### Data under study:

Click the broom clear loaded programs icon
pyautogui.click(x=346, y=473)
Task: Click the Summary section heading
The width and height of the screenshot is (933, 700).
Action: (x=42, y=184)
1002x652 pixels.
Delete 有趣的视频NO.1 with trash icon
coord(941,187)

### Your assignment:
Write each record out again exactly.

### Solution for this exercise:
Click the broom clear loaded programs icon
pyautogui.click(x=346, y=473)
Task: Click the Summary section heading
The width and height of the screenshot is (933, 700).
Action: (x=42, y=184)
1002x652 pixels.
Delete 有趣的视频NO.1 with trash icon
coord(941,187)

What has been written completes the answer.